第2話 鬼との出会い。そして決意表明!
――地獄??
「地獄??そして、鬼??」
剛は軽いパニックになり、あたふたし始める。
鬼は慣れた感じで剛に話しかける。
「鬼じゃねぇだすだ、獄卒ダス」
「ゴクソツ……?」
「そうダス、地獄のゴクと卒業の卒で獄卒ダス。地獄を卒業するまで見守る獄卒ダス、なんちゃってダス」
剛はその獄卒という鬼をじっくりと見た。身長は剛よりも小さく、黄色い髪に青い肌、二本の角、黄色いヒョウ柄のパンツ。小さいながらも筋肉はしっかりとついている。

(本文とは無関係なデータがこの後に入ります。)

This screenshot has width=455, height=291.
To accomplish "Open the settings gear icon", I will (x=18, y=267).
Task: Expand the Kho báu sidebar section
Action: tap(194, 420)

こん棒を持った小柄な青鬼と表現するのが近いだろうか。
剛はゴクリと唾を飲んでからゆっくりとその獄卒と呼ばれる青鬼に尋ねた。
「じゃ、じゃあ、ここにいる人達は全員地獄に行くのか?」
「そうとも限らねぇダス」
獄卒はみっしりと居る周りの人々を指差しながら言った。
「そうダスな、あの中の二割は地獄行きじゃねえダスか?」
「二割も?」
「そうダス、さっきは地獄へようこそって言ったダスが、正確にはここは地獄へ通じる道であって、本当に地獄へ行くかは後で決まるダスよ。っていうダスか、意生身。何でワレと話ができるんだスか?」
「いしょうしん?」
「そうダス、意生身ダス。死んだので、生きてる人間には見えなくなった存在のことダス」
「……死んだ?僕はやっぱり死んだのか?」
「そうダスよ?今更なに言ってるダスか」
「確かに今更だけど……」
ようやく剛はここに来る前の事を思い出した。
そうだ、あの時委員長と校舎の屋上から落下して……。
「委員長は?」
「ナンだすか、それは」
獄卒は首を傾げて不思議そうに言う。
「一緒に……、一緒に落ちたんだよ!校舎の屋上から」
「うーん、よく分からないダスけど、地獄は広いから、はぐれたのかもダスね。それか、生きてるかどっちかダスね」
――生きている?委員長が?僕は死んだのに?
毎日死にたいと思っていたが、委員長が生きていると聞いた瞬間、剛はなぜか猛烈に悔しくなった。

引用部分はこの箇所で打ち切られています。